Autrefois, il y avait un bois et un chemin...
mais la politique, les promoteurs et la justice en ont décidé autrement.


Tout a commencé lors d'une réunion du conseil municipal, quand l'ensemble des élus ont choisi de financer la rénovation de la salle des fêtes, la future salle des spectacles l'Eclectik, en vendant deux hectares de terres communales, comprenant un champ, un bois et un chemin, à un promoteur immobilier.
Promeneurs et collégiens empruntaient le chemin au milieu du bois.
L'association Ma Terre a tout fait pour sauver ce patrimoine: mobilisation de la population, pétition et même plusieurs recours devant le tribunal administratif de Toulouse.

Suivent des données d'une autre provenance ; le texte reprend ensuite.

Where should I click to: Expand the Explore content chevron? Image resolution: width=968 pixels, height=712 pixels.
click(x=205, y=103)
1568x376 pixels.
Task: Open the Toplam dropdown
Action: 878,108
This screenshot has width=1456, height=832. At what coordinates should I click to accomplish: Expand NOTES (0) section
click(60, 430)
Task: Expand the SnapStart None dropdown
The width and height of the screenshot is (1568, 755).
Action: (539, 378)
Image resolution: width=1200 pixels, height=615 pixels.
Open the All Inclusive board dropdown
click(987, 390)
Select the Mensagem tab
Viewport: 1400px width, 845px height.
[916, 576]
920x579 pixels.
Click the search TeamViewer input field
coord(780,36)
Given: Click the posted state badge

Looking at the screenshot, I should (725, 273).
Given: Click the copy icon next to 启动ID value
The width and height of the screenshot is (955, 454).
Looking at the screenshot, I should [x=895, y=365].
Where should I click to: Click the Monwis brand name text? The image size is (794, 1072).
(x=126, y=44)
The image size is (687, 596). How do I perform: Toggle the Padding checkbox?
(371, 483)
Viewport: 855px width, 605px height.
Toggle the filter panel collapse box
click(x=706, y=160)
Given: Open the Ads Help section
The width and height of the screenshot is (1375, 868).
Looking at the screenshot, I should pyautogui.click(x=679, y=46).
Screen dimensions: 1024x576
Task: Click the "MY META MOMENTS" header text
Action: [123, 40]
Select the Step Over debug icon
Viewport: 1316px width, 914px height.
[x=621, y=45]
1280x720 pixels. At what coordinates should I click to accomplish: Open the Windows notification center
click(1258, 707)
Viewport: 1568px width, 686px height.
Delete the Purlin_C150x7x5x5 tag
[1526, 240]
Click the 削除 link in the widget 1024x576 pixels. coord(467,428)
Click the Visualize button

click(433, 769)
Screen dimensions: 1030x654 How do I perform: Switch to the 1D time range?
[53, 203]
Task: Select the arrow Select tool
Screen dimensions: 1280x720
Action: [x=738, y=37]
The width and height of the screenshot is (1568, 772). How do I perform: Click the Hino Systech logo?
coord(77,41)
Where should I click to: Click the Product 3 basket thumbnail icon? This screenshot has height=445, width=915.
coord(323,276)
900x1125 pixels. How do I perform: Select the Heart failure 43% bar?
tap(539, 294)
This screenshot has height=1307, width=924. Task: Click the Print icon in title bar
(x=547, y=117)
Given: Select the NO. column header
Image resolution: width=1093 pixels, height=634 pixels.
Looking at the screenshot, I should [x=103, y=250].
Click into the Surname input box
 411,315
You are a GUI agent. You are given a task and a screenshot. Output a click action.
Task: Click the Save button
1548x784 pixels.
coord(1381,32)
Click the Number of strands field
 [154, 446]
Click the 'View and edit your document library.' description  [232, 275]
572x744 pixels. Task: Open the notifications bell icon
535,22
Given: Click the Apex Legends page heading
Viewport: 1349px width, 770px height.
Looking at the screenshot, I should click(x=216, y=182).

Rien n'a fait faiblir les décideurs.
Et la justice a suivi leur décision.

Les juges du tribunal administratif de Toulouse, ont considéré que le chemin faisait partie du domaine privé de la commune, malgré un constat d'huissier attestant que les collégiens l'empruntaient, malgré les témoignages de promeneurs, malgré une délibération de 2009 dans laquelle le conseil municipal faisait entrer le chemin dans le domaine public, malgré tous les emménagements réalisés par les municipalités successives pour que le public puisse accéder à ce chemin.
Tous ces documents n'ont pas suffit au tribunal qui a rejeté le principe d'inaliénabilité  et d'imprescriptibilité du domaine public appliqué à ce chemin:
on ne peut pas vendre le bien public et on peut en contester la vente même plusieurs années après.
En appel, nous aurions peut-être gagné, sinon plus certainement devant le Conseil d’État. Mais l'association Ma Terre n'a pas les moyens financiers suffisants.

Le jour de la destruction des arbres et de la disparition du chemin a été le plus triste de l'association.